Los Angeles: The Rams want Patriots offensive coordinator Josh McDaniels (get in line, Rams). But, I'm told, McDaniels is in no hurry to become a head coach again. So keep that in mind as you hear his name repeatedly after the season. He is a patient guy and will wait for the perfect opportunity.
Back to the Rams. They want to make a huge splash with a big name, but around the league there is a lot of skepticism they can lure one. The reason is Jared Goff. There's tremendous doubt about just how good he is. The thinking goes that the Rams will find it nearly impossible to get the big name they want because whoever goes there will have his wagon hitched to a player who just might stink.
It's possible they go after a lower-profile college coach, as Peter King of The MMQB reported. But can you sell someone like Dan Mullen in Los Angeles? (The answer is hell no.)
Jim Harbaugh is out (actually, he was never in). There's no way a Nick Saban or Urban Meyer goes, which brings us back to McDaniels. The Rams are focusing on him, I'm told, because he's more realistic, and he's a big enough name to sell in L.A. Plus, he can fix any potential Goff issues, the Rams think.
Would McDaniels go to Los Angeles? That's the unknown.
New York Jets: The question the Jets have to answer is whether or not Todd Bowles has lost his team. In my opinion, he was saddled with a sorry quarterback and an aging star wide receiver. One general manager strongly disagreed, though, saying he thought it was 70-30 that Bowles takes the fall for the team's dismal showing. Others interviewed said they honestly had no idea what would happen. It was the only situation where most of the sources felt uncertain about the future.
Jacksonville: Everyone interviewed felt that coach Gus Bradley is gone. The name that kept coming up as a replacement was Tom Coughlin. It would be a smart choice, but I'm not sure owner Shahid Khan would go that route. Khan strikes me as an owner who wants fresh blood. I've heard McDaniels' name here a lot.
Chicago: John Fox is likely gone, the coaches and officials with whom B/R spoke believe. One of the names that has come up for this spot is Lions offensive coordinator Jim Bob Cooter. (Love saying that name, by the way. Causes a slight tingling sensation.) Cooter has helped Matthew Stafford become an MVP candidate. Maybe he could fix the Bears offense. Not Jay Cutler, mind you, who appears on his way out too.
Indianapolis: A lot of what happens here, the sources speculate, depends on how the season ends. The Colts still have a chance to win the division. Not a great chance, but it is, after all, the AFC South, the sorriest division in the NFL, and still totally winnable.
At the owners meetings this week, Jim Irsay said he didn't plan on making a change, telling USA Today: "Honestly, at the end of every season, we sit down and review where we're at. I don't have any anticipation of change. There's no plan of that. We'll evaluate everything. I will.
"Look, if you can improve your franchise, even if you're doing well, you're going to make that move. You just are—at least I am.

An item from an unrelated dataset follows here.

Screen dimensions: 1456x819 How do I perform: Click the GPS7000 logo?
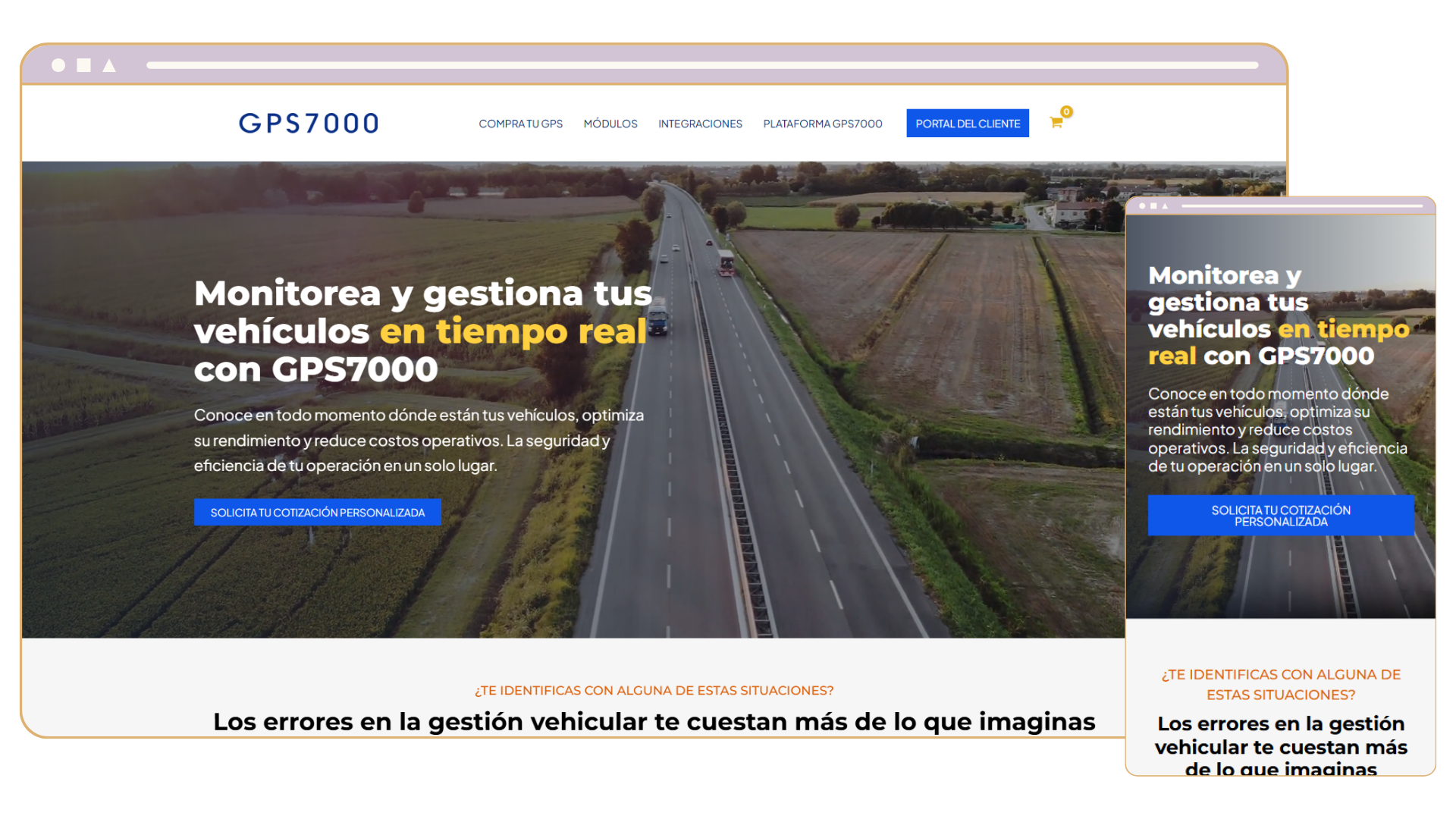coord(309,123)
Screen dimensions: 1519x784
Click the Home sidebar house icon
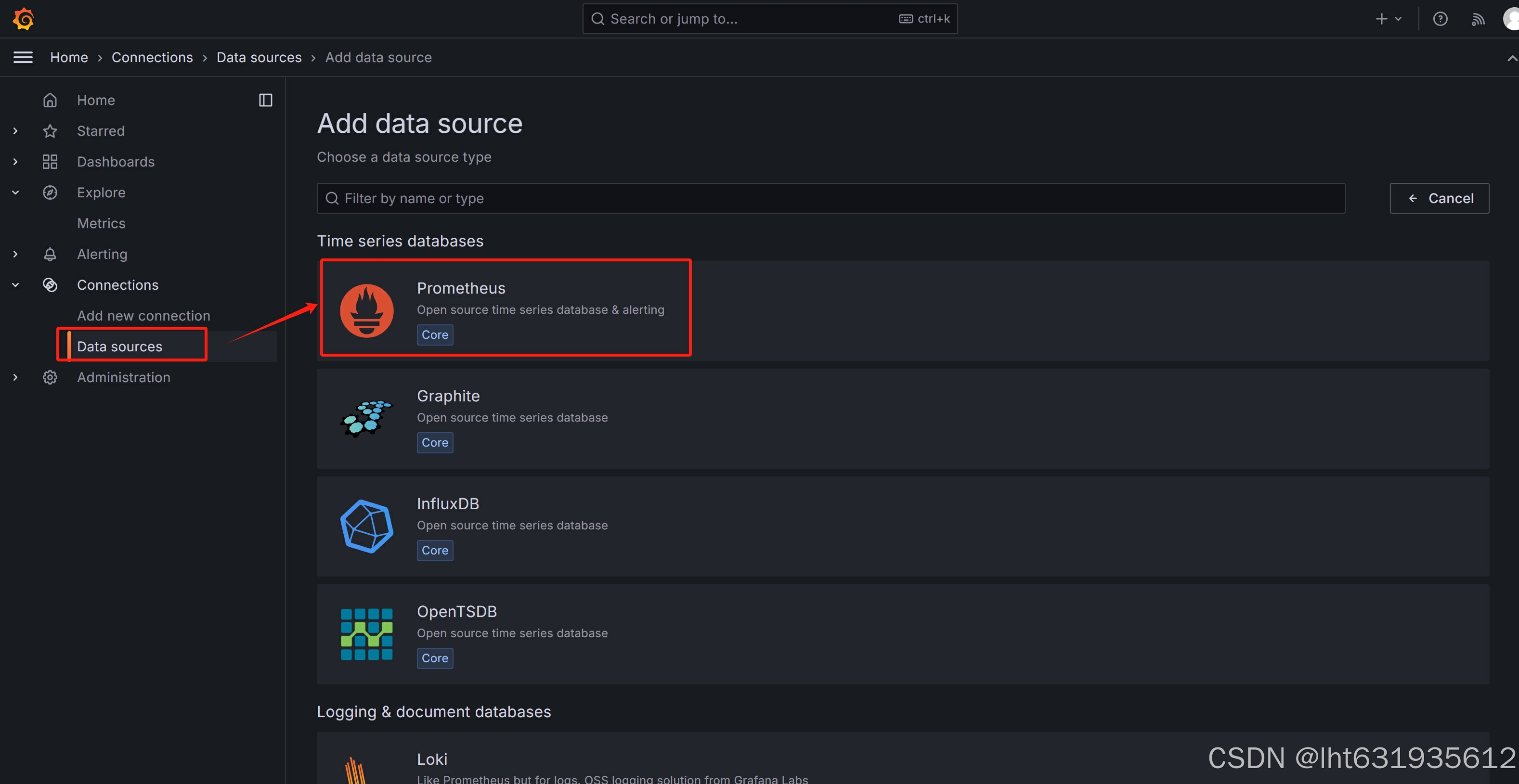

It's about winning and winning the right way and trying to sustain success over a large period of time. We're used to being in the playoffs. This is the first time in almost 20 years we (wouldn't have) made the playoffs in back-to-back years. That's extremely disappointing. We hold out the hope we can win three, though, and get everything to fall our way."
He may make a change or he may not. Got it?
Just to be clear, if the Colts miss the postseason, the expectation is Irsay will clean house. McDaniels is mentioned here a lot as well.
Cleveland: Almost all of our sources believe Hue Jackson will get another year, at least, even if the Browns finish winless.
San Francisco: Chip Kelly's work with Colin Kaepernick may have given Kelly one more season, one assistant coach said. But other team executives believe the entire operation will be obliterated and rebuilt. There were few names I heard associated with the 49ers.